Hay debates que incomodan porque obligan a mirar resultados y no discursos. La posibilidad planteada por el ministro Luis Dyer de discutir, eventualmente, si Salud y Educación deben continuar bajo administración de los gobiernos regionales toca precisamente una de esas heridas. No existe todavía una propuesta formal ni un referéndum convocado. Pero la pregunta ya está sobre la mesa y Huánuco tiene razones suficientes para no esquivarla.
Durante años se nos dijo que descentralizar significaba acercar el Estado al ciudadano. La idea era correcta. El problema es que transferir competencias no garantizó automáticamente mejores hospitales, mejores escuelas ni mejores instituciones. En Huánuco, demasiadas veces la descentralización terminó acercando la burocracia, pero no necesariamente las soluciones.
Los números son difíciles de maquillar. El INCORE 2025 volvió a colocar a Huánuco en el puesto 21 de 25 regiones, exactamente la misma posición que ocupaba en 2016. Diez años después seguimos en el mismo lugar. Mientras Pasco pasó del puesto 22 al 14, Huánuco permaneció detenido. Eso no es una sensación ciudadana: es una década sin quiebre competitivo.
Las competencias no pueden convertirse en propiedad
Educación ofrece quizá el retrato más doloroso. Huánuco aparece en el puesto 20. Solo el 24% alcanza resultados satisfactorios en lectura y el 23% en matemáticas. La conclusión de secundaria cayó de 79.9% a 77%. Detrás de cada porcentaje hay escolares que avanzan de grado sin las herramientas suficientes para competir con jóvenes de otras regiones.
En Salud existe una mejora que sería injusto desconocer. Huánuco avanzó del puesto 20 al 15, aumentó la vacunación infantil y redujo anemia y desnutrición crónica. Pero seguimos teniendo apenas 0.67 camas hospitalarias por cada mil habitantes. Y basta escuchar las demandas alrededor del Hospital Hermilio Valdizán para entender que una mejora estadística todavía convive con enormes carencias cotidianas.
Por eso, Diario Ahora considera legítimo discutir quién debe administrar estos servicios. Ningún nivel de gobierno puede tratar una competencia como territorio propio. Salud y Educación pertenecen a la ciudadanía, no a ministerios, gobernadores, sindicatos ni funcionarios. La única pregunta válida es qué modelo ofrece mejores posibilidades de atención, aprendizaje, infraestructura, presupuesto y control.
Tampoco basta con devolver todo a Lima
Sería igualmente ingenuo creer que centralizar resolverá por arte de magia problemas acumulados durante años. Cambiar el membrete de una oficina no cambia la calidad del Estado. Si la discusión termina únicamente en quitar competencias a los gobiernos regionales para entregarlas a ministerios igualmente lentos, el ciudadano habrá asistido a otra disputa burocrática mientras continúa esperando una cita médica o una escuela digna.
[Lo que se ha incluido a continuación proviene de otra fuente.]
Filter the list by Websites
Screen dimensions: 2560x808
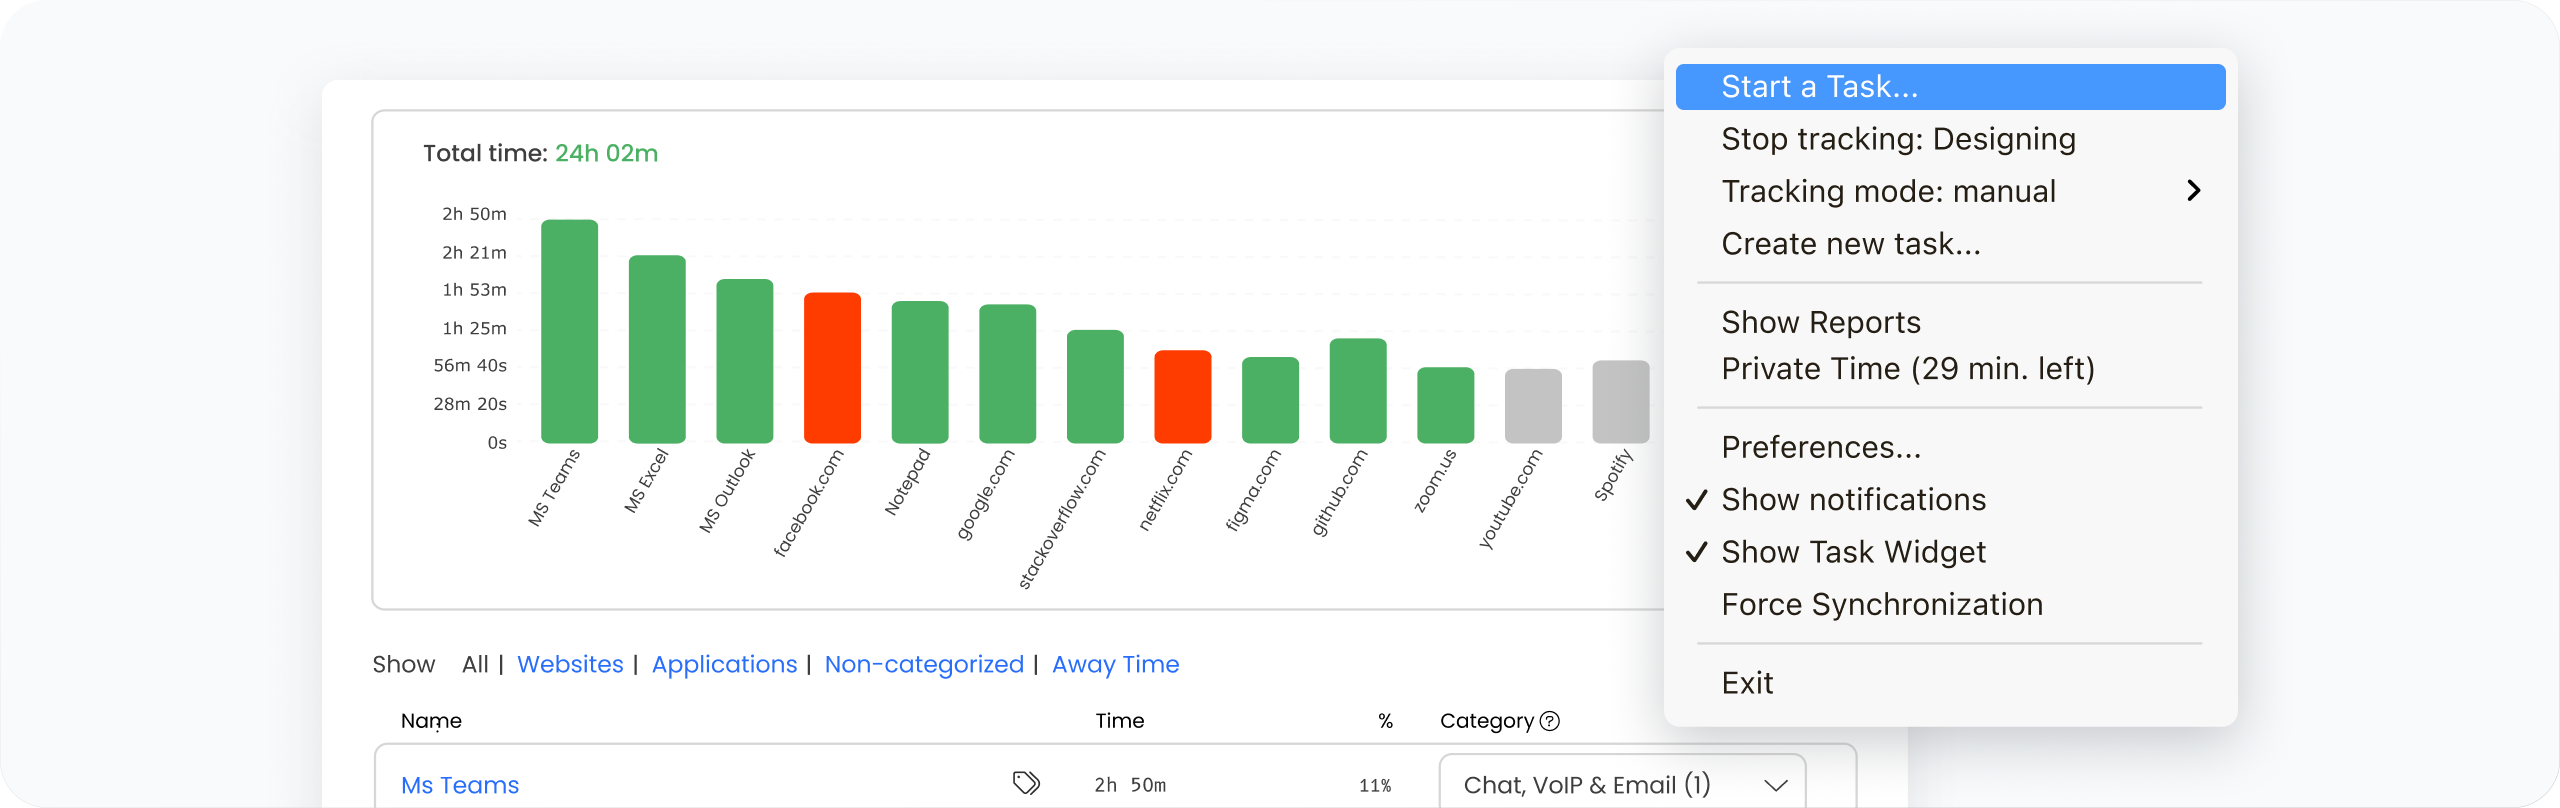click(570, 664)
Un referéndum, si algún día llega a formularse, tendría sentido únicamente después de presentar información clara: qué funcionó, qué fracasó, cuánto costaría modificar el modelo y quién respondería por los resultados. No puede convertirse en una salida política improvisada.
Huánuco necesita algo más profundo que defender la descentralización por costumbre. Necesita exigir resultados. Después de diez años en el puesto 21, mantener intacto aquello que no funciona también es una decisión. Y es probablemente la más cara de todas: porque la factura la siguen pagando nuestros niños, nuestros pacientes y una región que continúa esperando despegar.